Plan B: land in Java,fly to Borneo. Stay one month there.

Plan to come back for your plane at least 2 days in advance. You never know.

==Nature==
Java (1000 pl/km2) and to some extend Bali, are MASSIVELY overcrowded islands. If you can see wild life there, it means you are in a severely endangered area and should not, ethically, be there.

However, there are wonderfull lanscapes in the Montains (Bali,Lombok and East Java). And temples, of course. Muslim Indonesian are (usually) very proud of their Indu heritage (or Boudist for Borobudur)
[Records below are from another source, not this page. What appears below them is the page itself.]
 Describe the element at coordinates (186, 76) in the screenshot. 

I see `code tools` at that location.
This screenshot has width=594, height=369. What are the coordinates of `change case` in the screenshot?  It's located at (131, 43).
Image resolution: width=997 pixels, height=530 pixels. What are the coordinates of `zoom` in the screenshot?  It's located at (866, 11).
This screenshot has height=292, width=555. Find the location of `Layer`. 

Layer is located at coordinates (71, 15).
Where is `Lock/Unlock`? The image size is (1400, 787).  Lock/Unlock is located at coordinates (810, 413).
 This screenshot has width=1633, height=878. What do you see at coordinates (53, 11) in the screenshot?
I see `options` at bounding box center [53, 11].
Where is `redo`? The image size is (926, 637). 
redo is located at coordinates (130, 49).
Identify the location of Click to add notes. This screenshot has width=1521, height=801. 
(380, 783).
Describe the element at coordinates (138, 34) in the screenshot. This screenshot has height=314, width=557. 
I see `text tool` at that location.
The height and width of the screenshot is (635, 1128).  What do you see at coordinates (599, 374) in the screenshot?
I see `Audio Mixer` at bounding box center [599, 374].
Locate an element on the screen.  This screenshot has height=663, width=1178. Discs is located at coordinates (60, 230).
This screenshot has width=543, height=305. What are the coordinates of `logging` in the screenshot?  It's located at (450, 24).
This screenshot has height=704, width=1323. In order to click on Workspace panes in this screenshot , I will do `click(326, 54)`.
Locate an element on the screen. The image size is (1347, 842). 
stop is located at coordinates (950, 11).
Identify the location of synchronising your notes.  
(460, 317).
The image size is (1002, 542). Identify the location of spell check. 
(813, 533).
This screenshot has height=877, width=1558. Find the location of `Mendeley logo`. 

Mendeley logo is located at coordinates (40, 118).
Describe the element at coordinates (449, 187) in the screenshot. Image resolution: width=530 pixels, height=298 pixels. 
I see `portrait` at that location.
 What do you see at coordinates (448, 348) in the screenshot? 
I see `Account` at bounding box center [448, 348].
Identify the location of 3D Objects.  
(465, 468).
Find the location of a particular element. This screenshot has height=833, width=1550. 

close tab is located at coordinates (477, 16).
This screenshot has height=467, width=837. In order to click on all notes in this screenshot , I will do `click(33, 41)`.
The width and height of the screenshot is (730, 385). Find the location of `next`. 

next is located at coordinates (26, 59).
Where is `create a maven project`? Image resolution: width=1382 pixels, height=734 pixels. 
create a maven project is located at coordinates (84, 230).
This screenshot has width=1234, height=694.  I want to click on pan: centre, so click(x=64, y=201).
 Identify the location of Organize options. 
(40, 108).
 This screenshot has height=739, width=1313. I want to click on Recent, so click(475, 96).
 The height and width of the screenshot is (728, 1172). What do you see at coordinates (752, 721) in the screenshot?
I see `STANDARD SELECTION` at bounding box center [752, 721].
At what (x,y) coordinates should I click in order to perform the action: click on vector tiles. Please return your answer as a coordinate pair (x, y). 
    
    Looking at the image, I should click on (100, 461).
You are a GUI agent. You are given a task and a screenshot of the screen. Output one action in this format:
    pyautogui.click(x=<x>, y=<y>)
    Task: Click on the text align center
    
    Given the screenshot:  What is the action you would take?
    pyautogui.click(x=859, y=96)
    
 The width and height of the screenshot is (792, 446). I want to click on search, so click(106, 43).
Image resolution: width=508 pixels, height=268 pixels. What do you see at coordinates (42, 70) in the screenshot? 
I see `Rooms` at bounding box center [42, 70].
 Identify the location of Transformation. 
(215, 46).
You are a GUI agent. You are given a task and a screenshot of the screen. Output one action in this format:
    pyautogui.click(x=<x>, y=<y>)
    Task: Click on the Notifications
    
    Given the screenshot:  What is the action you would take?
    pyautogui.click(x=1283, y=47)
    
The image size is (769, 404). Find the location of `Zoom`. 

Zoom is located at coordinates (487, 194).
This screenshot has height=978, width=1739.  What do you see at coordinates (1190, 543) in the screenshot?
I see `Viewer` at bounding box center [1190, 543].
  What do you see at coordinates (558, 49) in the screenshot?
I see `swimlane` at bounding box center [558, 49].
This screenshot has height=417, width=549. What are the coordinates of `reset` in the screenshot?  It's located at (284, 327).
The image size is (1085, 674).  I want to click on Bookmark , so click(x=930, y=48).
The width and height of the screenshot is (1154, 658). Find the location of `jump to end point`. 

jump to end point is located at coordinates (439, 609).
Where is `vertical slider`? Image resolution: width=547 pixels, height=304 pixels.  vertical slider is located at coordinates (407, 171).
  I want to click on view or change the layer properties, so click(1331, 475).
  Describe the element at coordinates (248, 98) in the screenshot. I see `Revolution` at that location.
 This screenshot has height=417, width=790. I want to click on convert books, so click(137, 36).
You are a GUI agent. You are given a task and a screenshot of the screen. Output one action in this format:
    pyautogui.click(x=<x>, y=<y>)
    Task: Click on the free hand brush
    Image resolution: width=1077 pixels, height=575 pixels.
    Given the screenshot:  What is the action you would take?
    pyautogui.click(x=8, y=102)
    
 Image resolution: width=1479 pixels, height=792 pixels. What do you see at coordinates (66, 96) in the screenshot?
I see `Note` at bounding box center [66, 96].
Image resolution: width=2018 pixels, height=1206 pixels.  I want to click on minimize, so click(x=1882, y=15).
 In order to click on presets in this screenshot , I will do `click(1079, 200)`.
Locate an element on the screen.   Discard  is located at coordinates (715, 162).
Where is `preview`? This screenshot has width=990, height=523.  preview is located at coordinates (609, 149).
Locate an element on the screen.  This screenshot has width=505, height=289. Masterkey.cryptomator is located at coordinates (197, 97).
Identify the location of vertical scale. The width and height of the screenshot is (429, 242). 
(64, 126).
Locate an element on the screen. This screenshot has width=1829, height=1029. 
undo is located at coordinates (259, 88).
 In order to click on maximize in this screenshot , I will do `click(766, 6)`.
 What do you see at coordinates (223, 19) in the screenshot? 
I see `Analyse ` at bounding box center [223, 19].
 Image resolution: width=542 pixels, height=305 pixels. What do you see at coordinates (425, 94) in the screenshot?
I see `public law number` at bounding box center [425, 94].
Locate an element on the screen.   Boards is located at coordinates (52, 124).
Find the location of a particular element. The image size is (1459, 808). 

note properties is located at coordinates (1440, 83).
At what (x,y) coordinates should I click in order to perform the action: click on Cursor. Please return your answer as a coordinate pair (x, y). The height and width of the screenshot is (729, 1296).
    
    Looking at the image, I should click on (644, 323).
Orang Utan sighting in Borneo is often, but less obviously, objectionable. Try to avoid those who are "sure" to see Orang Utan as it is more likely tamed animals.

Traveling by boat in Kalimantan(Borneo) forest is something I deeply regret I haven't done. It must be marvelous. Even if it is difficult to find "honest" Orang Utan, you'll get the (remaining) trees crocodiles, python and so on.

== Traveling ==
I totally approve you traveling by trains, buses and boats. But after tasting the Indonesian roads, you'll need more than 1 day of rest.
By the way, road traveling in Java will provide little landscape, but you'll meet nice people.

You should also try to learn a bit of Indonesian before you arrive. It is fairly easy and definitely useful.
If not,train patience before departure. Unless you travel with a guide, you'll be very often stuck by puny details.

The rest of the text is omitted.